A key thing to consider is setting the context around the data you have visualized and what it is showing. It is a good idea to provide your audience with general background on the data and why you have been analyzing it first, for example. This helps them understand what they are being shown and why they need to take note of it.
It is also key to know your audience well before presenting data visually to them. This enables you to use the right visualization tools for the right audience to achieve the best results. If you are showcasing your analysis to a VP of marketing who hates pie charts, it is not a good idea to use these when discussing things with them!
What else should you know when using data visualization?

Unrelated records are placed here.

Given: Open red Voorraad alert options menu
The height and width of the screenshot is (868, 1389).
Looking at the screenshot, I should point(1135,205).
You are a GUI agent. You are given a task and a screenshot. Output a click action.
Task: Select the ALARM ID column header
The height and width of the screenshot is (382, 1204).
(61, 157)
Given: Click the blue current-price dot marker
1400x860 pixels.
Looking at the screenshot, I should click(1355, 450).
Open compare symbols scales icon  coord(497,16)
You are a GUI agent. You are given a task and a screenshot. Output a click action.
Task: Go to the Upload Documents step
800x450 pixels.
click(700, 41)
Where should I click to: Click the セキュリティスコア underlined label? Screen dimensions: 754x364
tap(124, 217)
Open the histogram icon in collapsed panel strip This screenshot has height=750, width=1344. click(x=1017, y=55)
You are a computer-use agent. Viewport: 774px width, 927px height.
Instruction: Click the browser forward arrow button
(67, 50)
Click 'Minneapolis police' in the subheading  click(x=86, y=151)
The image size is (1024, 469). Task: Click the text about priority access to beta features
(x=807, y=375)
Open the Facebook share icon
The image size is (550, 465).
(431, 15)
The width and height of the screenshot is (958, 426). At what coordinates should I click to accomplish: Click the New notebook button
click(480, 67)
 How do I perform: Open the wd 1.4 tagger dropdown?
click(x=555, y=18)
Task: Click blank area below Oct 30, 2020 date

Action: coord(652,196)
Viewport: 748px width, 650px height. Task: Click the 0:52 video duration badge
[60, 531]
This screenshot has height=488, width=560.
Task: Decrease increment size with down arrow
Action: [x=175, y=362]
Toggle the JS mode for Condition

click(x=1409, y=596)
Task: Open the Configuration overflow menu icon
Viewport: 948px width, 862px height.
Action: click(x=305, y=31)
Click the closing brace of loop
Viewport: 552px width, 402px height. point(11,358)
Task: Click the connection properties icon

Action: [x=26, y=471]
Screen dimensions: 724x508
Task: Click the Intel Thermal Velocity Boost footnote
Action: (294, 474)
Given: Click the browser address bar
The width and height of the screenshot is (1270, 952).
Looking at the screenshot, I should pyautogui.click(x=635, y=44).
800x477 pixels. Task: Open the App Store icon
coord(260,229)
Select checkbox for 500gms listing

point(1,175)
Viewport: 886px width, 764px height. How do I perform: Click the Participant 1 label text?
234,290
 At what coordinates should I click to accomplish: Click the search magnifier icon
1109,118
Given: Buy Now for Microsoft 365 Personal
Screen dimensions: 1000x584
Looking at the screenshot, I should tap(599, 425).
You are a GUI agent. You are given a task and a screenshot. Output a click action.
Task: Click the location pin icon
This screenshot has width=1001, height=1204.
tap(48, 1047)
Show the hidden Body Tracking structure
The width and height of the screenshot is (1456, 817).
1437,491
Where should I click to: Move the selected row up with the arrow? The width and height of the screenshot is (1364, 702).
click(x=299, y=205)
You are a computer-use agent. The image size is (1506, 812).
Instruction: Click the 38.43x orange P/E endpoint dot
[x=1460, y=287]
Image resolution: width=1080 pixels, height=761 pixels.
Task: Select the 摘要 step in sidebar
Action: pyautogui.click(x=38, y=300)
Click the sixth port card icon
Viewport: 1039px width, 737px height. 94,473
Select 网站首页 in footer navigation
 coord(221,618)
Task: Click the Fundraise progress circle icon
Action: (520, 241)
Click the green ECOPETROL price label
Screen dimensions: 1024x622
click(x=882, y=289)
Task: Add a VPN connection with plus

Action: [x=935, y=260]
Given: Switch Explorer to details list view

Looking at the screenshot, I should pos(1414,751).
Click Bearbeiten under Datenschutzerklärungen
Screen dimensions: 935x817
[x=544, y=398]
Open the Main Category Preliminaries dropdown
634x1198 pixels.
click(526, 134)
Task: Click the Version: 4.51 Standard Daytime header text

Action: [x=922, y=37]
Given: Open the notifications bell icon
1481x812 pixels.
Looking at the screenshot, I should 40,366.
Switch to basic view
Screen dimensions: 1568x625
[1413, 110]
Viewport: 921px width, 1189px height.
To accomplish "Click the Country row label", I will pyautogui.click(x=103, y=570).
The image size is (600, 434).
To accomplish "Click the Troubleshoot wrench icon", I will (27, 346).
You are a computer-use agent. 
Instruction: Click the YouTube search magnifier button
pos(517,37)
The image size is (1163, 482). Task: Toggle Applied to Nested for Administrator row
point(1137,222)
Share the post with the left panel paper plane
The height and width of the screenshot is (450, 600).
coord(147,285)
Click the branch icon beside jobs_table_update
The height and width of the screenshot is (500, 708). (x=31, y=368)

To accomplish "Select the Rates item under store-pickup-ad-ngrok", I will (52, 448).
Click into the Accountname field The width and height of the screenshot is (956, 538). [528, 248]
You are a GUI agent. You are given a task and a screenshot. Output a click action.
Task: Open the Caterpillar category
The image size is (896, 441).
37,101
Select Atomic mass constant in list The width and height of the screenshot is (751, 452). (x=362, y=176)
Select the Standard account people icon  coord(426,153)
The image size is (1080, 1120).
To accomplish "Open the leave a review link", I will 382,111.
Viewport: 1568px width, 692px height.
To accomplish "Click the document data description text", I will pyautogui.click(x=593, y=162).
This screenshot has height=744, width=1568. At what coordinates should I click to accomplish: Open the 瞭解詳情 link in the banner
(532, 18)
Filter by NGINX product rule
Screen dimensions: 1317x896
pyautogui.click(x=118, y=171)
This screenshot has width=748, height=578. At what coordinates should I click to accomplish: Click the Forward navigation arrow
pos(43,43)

It is also essential to choose the most suitable visual medium for what you are trying to show or for the right type of dataset. This can be useful not only in presenting data to others but also when using visualization to help you spot patterns. Line graphs, for example, show time series information effectively, so it is best to use this type of visualization tool if this is the dataset you are reviewing.
Another great tip when it comes to data visualization is just keeping it simple. It is easy to get carried away and add too much detail to your charts, graphs, or posters. This can leave them cluttered, hard to read, and tough to draw key insights from. By keeping it simple, you avoid this and make visual data much easier to work with.
Data visualization is important for data analytics
Data analytics is key in the modern business world and a career path that is becoming more popular by the day. With the demand for data analysts being driven by the useful insights they pull from company data, you can see why this is true. This trend should continue as data becomes increasingly vital in business.
Data analysis, though, is only effective if you can show the data which has been reviewed and any findings from it in an easy-to-understand manner. For this reason, data visualization is very important within analytics and a key skill anyone working in this field should know about.